The booming world of decentralized finance, which has collected more than US$11 billion in cryptocurrencies in a matter of months, is a potential haven for money laundering, according to new research.
Globally, 56 per cent of digital currency services have weak or porous “know your customer” controls, blockchain security firm CipherTrace said Thursday in a report. KYC procedures are meant to confirm the identity of users to prevent laundering. Dave Jevans, chief executive officer of CipherTrace, said regulators will be looking more closely at decentralized finance because of its astounding growth.
“The last six to eight weeks have shown it to take off unbelievably,” Jevans said in an interview. “Regulators are taking note when US$1 billion flows into something a week after it started.”

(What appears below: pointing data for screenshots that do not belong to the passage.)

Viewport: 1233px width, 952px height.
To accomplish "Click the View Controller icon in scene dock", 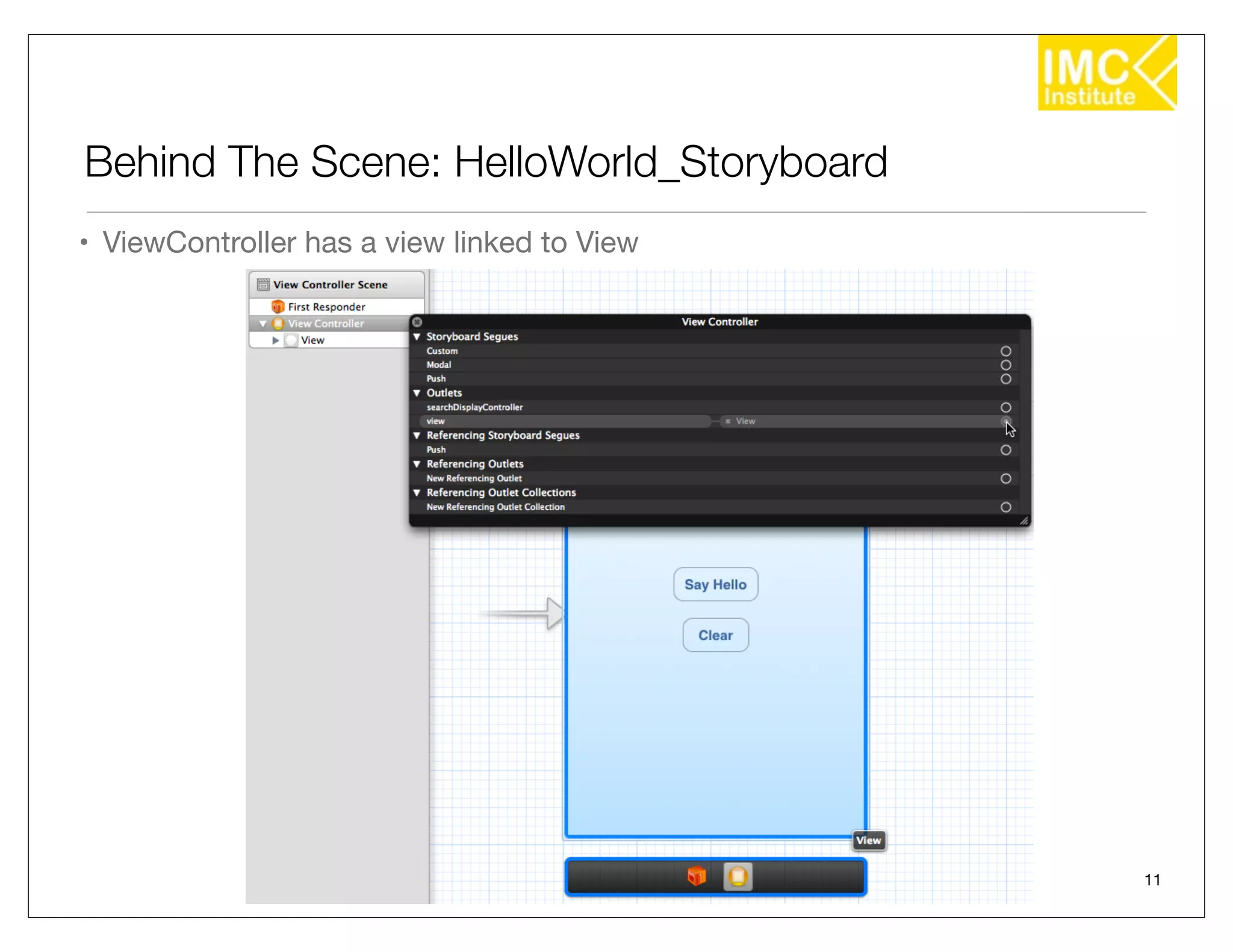I will click(x=738, y=876).
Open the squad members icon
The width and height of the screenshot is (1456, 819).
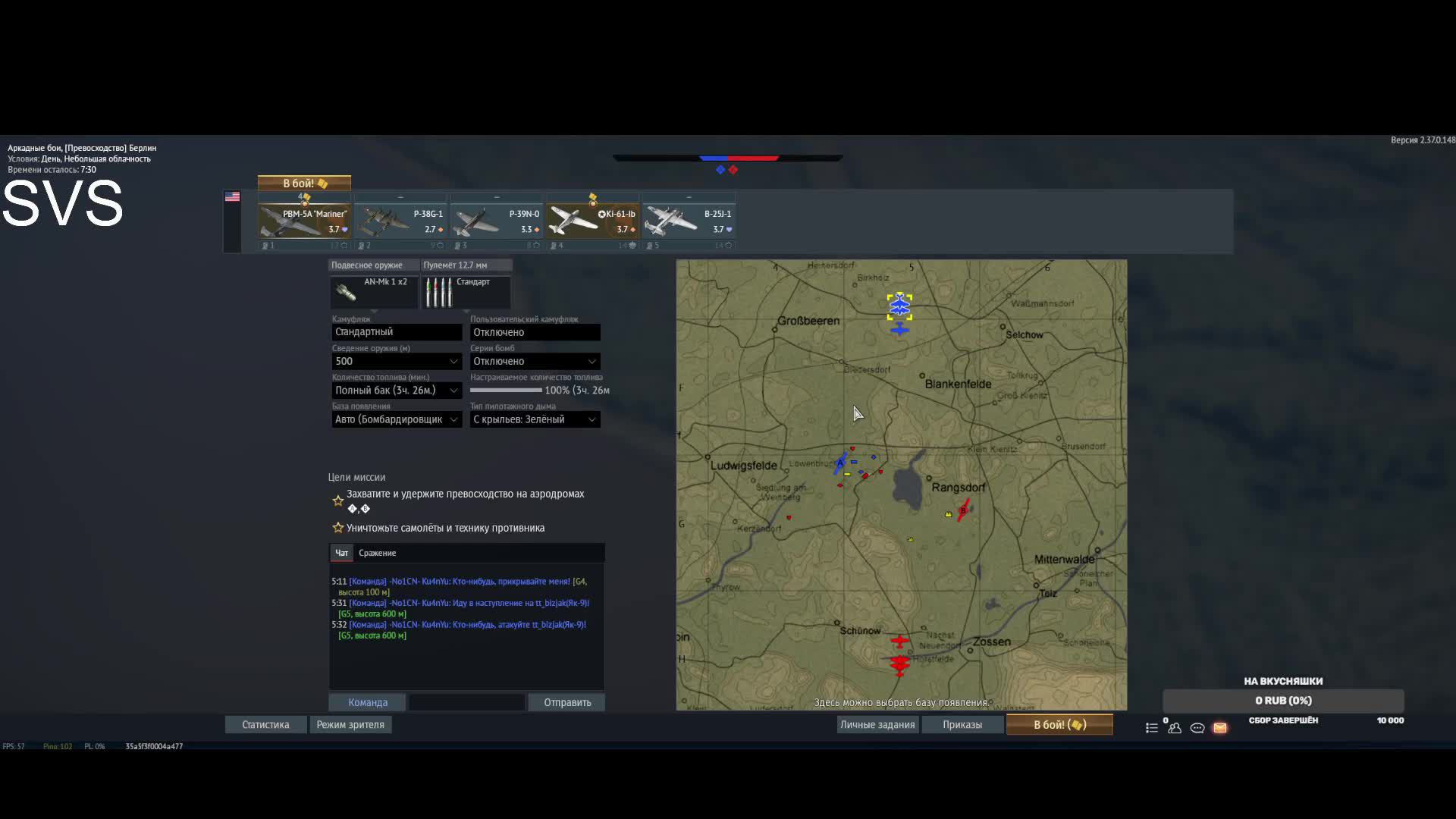tap(1175, 728)
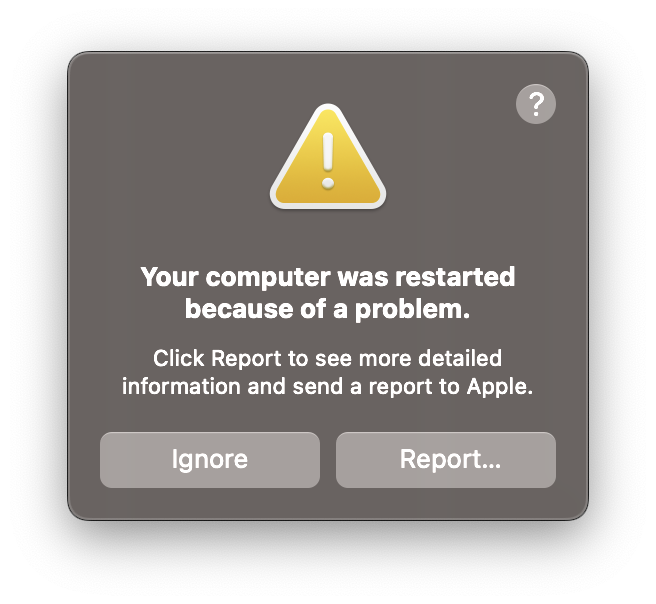Click 'because of a problem.' heading line
The width and height of the screenshot is (656, 604).
328,309
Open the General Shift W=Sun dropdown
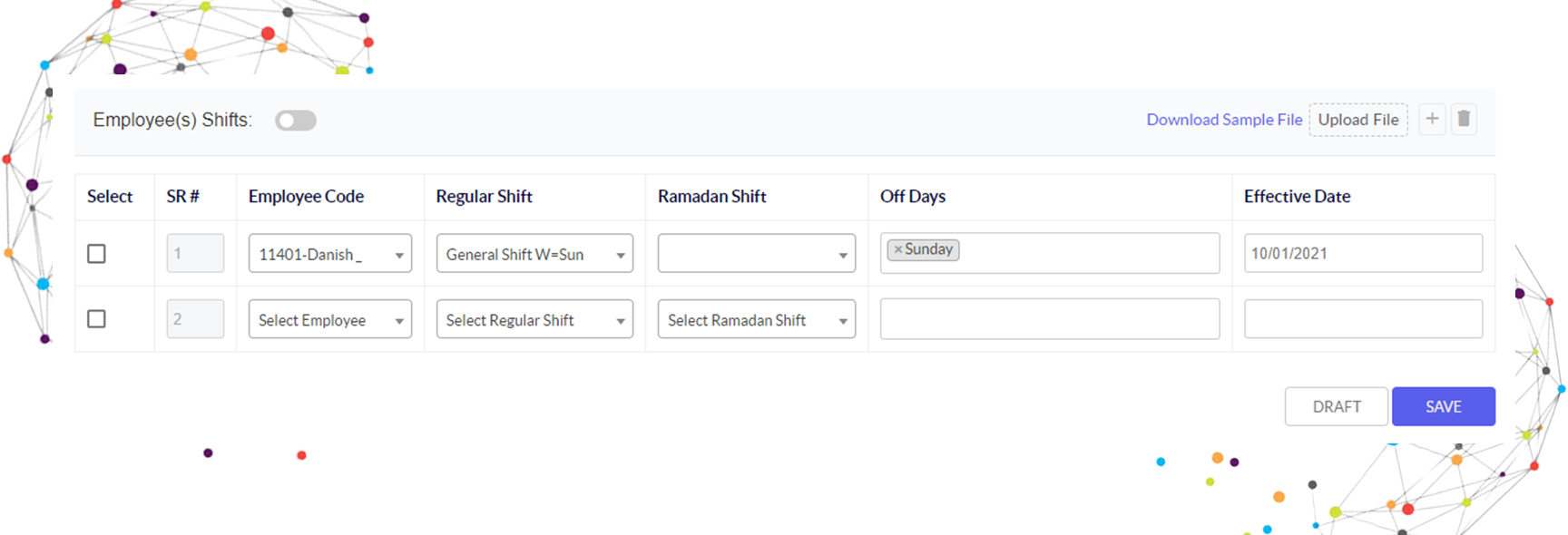 [x=534, y=254]
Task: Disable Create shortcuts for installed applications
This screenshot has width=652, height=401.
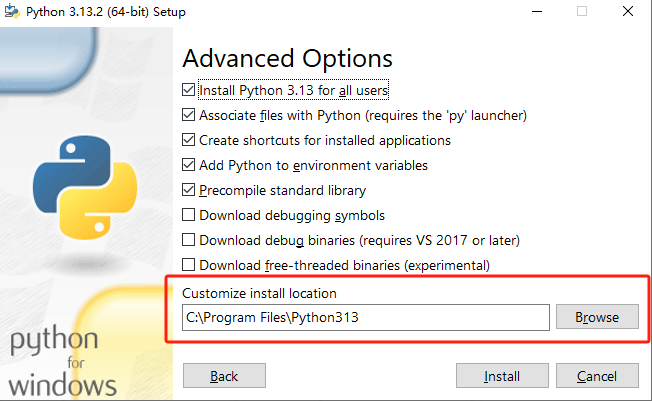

Defi projects are blockchain applications that connect users in a peer-to-peer fashion with no centralized authority that can stop or monitor transactions. In early July there was a bit over US$2 billion of crypto locked into defi projects, according to data compiled by Defi Pulse. That’s since grown to US$11 billion.
Many new defi applications allow users to earn interest on crypto loans they make or to use one digital currency to get a loan in another coin. They should fall under the jurisdiction of the Securities and Exchange Commission because many coins are securities, Jevans said. And money-service business rules should apply, he said.
“They’re not going to be able to escape from regulation for long,” Jevans said. “The eyes are upon them.”
CipherTrace analyzed more than 800 virtual-asset service providers such as exchanges, over-the-counter trading desks, currency swap systems and defi applications. It found that 60 per cent of countries had lax controls in Europe, the worst region for KYC standards.
“I would suggest the reason there’s so many that have either no KYC or poor KYC is lack of regulation,” Jevans said, referring to Europe. “That’s changing really quickly.”
The report defined “weak” KYC as involving transactions that can be made by providing only an email address and a name. Examples of “porous” KYC policies require some identification and placed limits on daily deposits and withdrawals. “Strong” KYC was defined as requiring several steps to complete identifying customers before they could open an account.
The U.S., Singapore and the U.K. had the largest number of virtual asset service providers with weak or porous KYC, CipherTrace said. That demonstrates “the ease and volume of potential offramps for money launderers,” the firm said.